TASK REQUIREMENTS
Transcribe every entry precisely, omitting nothing.

RECORDED INFORMATION
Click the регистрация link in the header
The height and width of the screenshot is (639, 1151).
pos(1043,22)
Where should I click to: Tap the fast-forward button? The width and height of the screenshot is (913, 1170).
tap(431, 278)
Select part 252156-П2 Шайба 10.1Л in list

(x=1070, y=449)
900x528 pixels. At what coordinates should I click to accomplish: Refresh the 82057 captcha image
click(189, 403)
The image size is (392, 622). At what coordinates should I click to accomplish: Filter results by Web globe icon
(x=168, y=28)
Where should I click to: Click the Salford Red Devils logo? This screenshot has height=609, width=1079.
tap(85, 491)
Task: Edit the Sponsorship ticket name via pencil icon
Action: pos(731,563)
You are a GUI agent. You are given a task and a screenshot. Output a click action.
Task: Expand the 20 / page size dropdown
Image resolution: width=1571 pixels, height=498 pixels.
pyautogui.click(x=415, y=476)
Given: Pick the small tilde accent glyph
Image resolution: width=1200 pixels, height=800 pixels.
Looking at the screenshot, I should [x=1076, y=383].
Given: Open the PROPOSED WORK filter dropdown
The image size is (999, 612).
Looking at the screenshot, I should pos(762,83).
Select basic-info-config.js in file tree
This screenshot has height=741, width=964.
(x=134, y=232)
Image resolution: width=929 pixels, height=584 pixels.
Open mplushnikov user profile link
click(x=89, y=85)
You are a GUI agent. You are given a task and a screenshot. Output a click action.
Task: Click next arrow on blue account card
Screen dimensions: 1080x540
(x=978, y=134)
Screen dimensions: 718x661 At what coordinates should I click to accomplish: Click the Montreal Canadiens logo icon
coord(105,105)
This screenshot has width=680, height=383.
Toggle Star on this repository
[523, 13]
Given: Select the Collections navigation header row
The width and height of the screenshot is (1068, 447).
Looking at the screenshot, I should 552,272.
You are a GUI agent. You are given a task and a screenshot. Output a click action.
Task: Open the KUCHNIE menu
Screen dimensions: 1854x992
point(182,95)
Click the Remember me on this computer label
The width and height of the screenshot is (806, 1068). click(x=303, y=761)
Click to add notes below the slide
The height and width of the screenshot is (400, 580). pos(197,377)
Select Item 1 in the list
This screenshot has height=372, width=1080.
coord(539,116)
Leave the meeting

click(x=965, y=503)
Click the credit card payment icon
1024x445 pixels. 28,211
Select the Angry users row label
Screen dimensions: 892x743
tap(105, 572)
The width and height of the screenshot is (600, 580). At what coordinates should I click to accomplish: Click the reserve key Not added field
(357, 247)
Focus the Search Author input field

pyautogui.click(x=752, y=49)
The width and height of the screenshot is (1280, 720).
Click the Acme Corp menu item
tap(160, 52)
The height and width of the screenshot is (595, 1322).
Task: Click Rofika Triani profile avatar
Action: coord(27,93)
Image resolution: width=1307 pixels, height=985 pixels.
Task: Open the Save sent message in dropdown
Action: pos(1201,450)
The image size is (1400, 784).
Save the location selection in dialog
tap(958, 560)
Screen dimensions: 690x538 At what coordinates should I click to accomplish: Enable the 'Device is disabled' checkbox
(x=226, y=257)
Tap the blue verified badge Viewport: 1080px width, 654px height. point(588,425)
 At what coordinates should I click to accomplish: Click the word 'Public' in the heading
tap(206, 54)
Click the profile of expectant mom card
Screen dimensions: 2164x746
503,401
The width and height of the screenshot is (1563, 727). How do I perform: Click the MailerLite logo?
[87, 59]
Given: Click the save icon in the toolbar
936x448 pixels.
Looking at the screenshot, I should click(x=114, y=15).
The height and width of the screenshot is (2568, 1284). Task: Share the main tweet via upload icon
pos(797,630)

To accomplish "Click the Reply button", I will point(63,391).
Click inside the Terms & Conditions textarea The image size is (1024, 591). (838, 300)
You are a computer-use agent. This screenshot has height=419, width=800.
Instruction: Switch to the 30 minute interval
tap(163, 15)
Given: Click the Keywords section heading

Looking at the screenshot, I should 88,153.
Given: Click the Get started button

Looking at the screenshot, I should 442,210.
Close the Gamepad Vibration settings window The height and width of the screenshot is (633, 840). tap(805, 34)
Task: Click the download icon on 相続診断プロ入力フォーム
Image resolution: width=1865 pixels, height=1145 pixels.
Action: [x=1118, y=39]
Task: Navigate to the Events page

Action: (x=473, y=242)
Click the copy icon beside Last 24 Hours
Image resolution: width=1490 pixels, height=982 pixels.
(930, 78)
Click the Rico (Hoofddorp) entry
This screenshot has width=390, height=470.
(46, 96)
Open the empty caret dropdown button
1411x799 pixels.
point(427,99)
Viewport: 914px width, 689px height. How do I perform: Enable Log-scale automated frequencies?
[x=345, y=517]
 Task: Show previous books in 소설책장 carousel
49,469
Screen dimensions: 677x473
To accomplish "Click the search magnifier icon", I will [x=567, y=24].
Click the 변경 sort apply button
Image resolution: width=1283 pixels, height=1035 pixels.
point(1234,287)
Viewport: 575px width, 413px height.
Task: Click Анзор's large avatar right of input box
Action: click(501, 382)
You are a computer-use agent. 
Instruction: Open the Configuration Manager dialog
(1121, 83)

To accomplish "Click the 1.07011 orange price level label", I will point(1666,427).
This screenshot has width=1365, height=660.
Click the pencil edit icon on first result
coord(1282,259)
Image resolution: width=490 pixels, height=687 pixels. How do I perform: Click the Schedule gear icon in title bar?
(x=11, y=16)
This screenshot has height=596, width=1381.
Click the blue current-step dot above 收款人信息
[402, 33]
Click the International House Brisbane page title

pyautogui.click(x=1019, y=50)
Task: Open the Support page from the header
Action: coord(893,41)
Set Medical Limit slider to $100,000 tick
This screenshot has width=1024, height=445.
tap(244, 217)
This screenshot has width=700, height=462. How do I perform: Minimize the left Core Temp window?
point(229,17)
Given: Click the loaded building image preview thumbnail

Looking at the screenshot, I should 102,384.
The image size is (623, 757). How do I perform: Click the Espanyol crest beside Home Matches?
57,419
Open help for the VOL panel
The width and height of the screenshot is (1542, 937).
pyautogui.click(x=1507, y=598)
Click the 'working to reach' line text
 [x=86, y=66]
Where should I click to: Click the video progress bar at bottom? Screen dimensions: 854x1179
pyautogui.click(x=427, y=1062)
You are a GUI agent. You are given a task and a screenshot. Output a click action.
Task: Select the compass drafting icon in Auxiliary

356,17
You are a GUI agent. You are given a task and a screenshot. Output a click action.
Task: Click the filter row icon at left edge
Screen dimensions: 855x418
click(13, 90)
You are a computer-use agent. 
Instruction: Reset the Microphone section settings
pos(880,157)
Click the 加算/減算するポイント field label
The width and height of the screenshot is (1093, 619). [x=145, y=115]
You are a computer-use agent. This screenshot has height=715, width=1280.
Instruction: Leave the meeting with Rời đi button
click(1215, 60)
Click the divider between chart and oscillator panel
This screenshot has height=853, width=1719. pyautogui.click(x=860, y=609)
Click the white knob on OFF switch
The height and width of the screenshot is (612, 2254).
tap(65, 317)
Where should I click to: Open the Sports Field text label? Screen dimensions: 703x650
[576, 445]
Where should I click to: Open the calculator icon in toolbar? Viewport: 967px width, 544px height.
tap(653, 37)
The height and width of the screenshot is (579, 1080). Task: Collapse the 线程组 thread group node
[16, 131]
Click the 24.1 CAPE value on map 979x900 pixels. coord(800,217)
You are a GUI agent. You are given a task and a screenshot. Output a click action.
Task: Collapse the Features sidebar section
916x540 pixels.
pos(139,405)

TASK RESULT
Click the регистрация link in the header
The height and width of the screenshot is (639, 1151).
pos(1043,22)
Where should I click to: Tap the fast-forward button? The width and height of the screenshot is (913, 1170).
tap(431, 278)
Select part 252156-П2 Шайба 10.1Л in list

(x=1070, y=449)
900x528 pixels. At what coordinates should I click to accomplish: Refresh the 82057 captcha image
click(189, 403)
The image size is (392, 622). At what coordinates should I click to accomplish: Filter results by Web globe icon
(x=168, y=28)
Where should I click to: Click the Salford Red Devils logo? This screenshot has height=609, width=1079.
tap(85, 491)
Task: Edit the Sponsorship ticket name via pencil icon
Action: pos(731,563)
You are a GUI agent. You are given a task and a screenshot. Output a click action.
Task: Expand the 20 / page size dropdown
Image resolution: width=1571 pixels, height=498 pixels.
pyautogui.click(x=415, y=476)
Given: Pick the small tilde accent glyph
Image resolution: width=1200 pixels, height=800 pixels.
Looking at the screenshot, I should [x=1076, y=383].
Given: Open the PROPOSED WORK filter dropdown
The image size is (999, 612).
Looking at the screenshot, I should pos(762,83).
Select basic-info-config.js in file tree
This screenshot has height=741, width=964.
(x=134, y=232)
Image resolution: width=929 pixels, height=584 pixels.
Open mplushnikov user profile link
click(x=89, y=85)
You are a GUI agent. You are given a task and a screenshot. Output a click action.
Task: Click next arrow on blue account card
Screen dimensions: 1080x540
(x=978, y=134)
Screen dimensions: 718x661 At what coordinates should I click to accomplish: Click the Montreal Canadiens logo icon
coord(105,105)
This screenshot has width=680, height=383.
Toggle Star on this repository
[523, 13]
Given: Select the Collections navigation header row
The width and height of the screenshot is (1068, 447).
Looking at the screenshot, I should 552,272.
You are a GUI agent. You are given a task and a screenshot. Output a click action.
Task: Open the KUCHNIE menu
Screen dimensions: 1854x992
point(182,95)
Click the Remember me on this computer label
The width and height of the screenshot is (806, 1068). click(x=303, y=761)
Click to add notes below the slide
The height and width of the screenshot is (400, 580). pos(197,377)
Select Item 1 in the list
This screenshot has height=372, width=1080.
coord(539,116)
Leave the meeting

click(x=965, y=503)
Click the credit card payment icon
1024x445 pixels. 28,211
Select the Angry users row label
Screen dimensions: 892x743
tap(105, 572)
The width and height of the screenshot is (600, 580). At what coordinates should I click to accomplish: Click the reserve key Not added field
(357, 247)
Focus the Search Author input field

pyautogui.click(x=752, y=49)
The width and height of the screenshot is (1280, 720).
Click the Acme Corp menu item
tap(160, 52)
The height and width of the screenshot is (595, 1322).
Task: Click Rofika Triani profile avatar
Action: coord(27,93)
Image resolution: width=1307 pixels, height=985 pixels.
Task: Open the Save sent message in dropdown
Action: pos(1201,450)
The image size is (1400, 784).
Save the location selection in dialog
tap(958, 560)
Screen dimensions: 690x538 At what coordinates should I click to accomplish: Enable the 'Device is disabled' checkbox
(x=226, y=257)
Tap the blue verified badge Viewport: 1080px width, 654px height. point(588,425)
 At what coordinates should I click to accomplish: Click the word 'Public' in the heading
tap(206, 54)
Click the profile of expectant mom card
Screen dimensions: 2164x746
503,401
The width and height of the screenshot is (1563, 727). How do I perform: Click the MailerLite logo?
[87, 59]
Given: Click the save icon in the toolbar
936x448 pixels.
Looking at the screenshot, I should click(x=114, y=15).
The height and width of the screenshot is (2568, 1284). Task: Share the main tweet via upload icon
pos(797,630)

To accomplish "Click the Reply button", I will point(63,391).
Click inside the Terms & Conditions textarea The image size is (1024, 591). (838, 300)
You are a computer-use agent. This screenshot has height=419, width=800.
Instruction: Switch to the 30 minute interval
tap(163, 15)
Given: Click the Keywords section heading

Looking at the screenshot, I should 88,153.
Given: Click the Get started button

Looking at the screenshot, I should 442,210.
Close the Gamepad Vibration settings window The height and width of the screenshot is (633, 840). tap(805, 34)
Task: Click the download icon on 相続診断プロ入力フォーム
Image resolution: width=1865 pixels, height=1145 pixels.
Action: [x=1118, y=39]
Task: Navigate to the Events page

Action: (x=473, y=242)
Click the copy icon beside Last 24 Hours
Image resolution: width=1490 pixels, height=982 pixels.
(930, 78)
Click the Rico (Hoofddorp) entry
This screenshot has width=390, height=470.
(46, 96)
Open the empty caret dropdown button
1411x799 pixels.
point(427,99)
Viewport: 914px width, 689px height. How do I perform: Enable Log-scale automated frequencies?
[x=345, y=517]
 Task: Show previous books in 소설책장 carousel
49,469
Screen dimensions: 677x473
To accomplish "Click the search magnifier icon", I will [x=567, y=24].
Click the 변경 sort apply button
Image resolution: width=1283 pixels, height=1035 pixels.
point(1234,287)
Viewport: 575px width, 413px height.
Task: Click Анзор's large avatar right of input box
Action: click(501, 382)
You are a computer-use agent. 
Instruction: Open the Configuration Manager dialog
(1121, 83)

To accomplish "Click the 1.07011 orange price level label", I will point(1666,427).
This screenshot has width=1365, height=660.
Click the pencil edit icon on first result
coord(1282,259)
Image resolution: width=490 pixels, height=687 pixels. How do I perform: Click the Schedule gear icon in title bar?
(x=11, y=16)
This screenshot has height=596, width=1381.
Click the blue current-step dot above 收款人信息
[402, 33]
Click the International House Brisbane page title

pyautogui.click(x=1019, y=50)
Task: Open the Support page from the header
Action: coord(893,41)
Set Medical Limit slider to $100,000 tick
This screenshot has width=1024, height=445.
tap(244, 217)
This screenshot has width=700, height=462. How do I perform: Minimize the left Core Temp window?
point(229,17)
Given: Click the loaded building image preview thumbnail

Looking at the screenshot, I should 102,384.
The image size is (623, 757). How do I perform: Click the Espanyol crest beside Home Matches?
57,419
Open help for the VOL panel
The width and height of the screenshot is (1542, 937).
pyautogui.click(x=1507, y=598)
Click the 'working to reach' line text
 [x=86, y=66]
Where should I click to: Click the video progress bar at bottom? Screen dimensions: 854x1179
pyautogui.click(x=427, y=1062)
You are a GUI agent. You are given a task and a screenshot. Output a click action.
Task: Select the compass drafting icon in Auxiliary

356,17
You are a GUI agent. You are given a task and a screenshot. Output a click action.
Task: Click the filter row icon at left edge
Screen dimensions: 855x418
click(13, 90)
You are a computer-use agent. 
Instruction: Reset the Microphone section settings
pos(880,157)
Click the 加算/減算するポイント field label
The width and height of the screenshot is (1093, 619). [x=145, y=115]
You are a computer-use agent. This screenshot has height=715, width=1280.
Instruction: Leave the meeting with Rời đi button
click(1215, 60)
Click the divider between chart and oscillator panel
This screenshot has height=853, width=1719. pyautogui.click(x=860, y=609)
Click the white knob on OFF switch
The height and width of the screenshot is (612, 2254).
tap(65, 317)
Where should I click to: Open the Sports Field text label? Screen dimensions: 703x650
[576, 445]
Where should I click to: Open the calculator icon in toolbar? Viewport: 967px width, 544px height.
tap(653, 37)
The height and width of the screenshot is (579, 1080). Task: Collapse the 线程组 thread group node
[16, 131]
Click the 24.1 CAPE value on map 979x900 pixels. coord(800,217)
You are a GUI agent. You are given a task and a screenshot. Output a click action.
Task: Collapse the Features sidebar section
916x540 pixels.
pos(139,405)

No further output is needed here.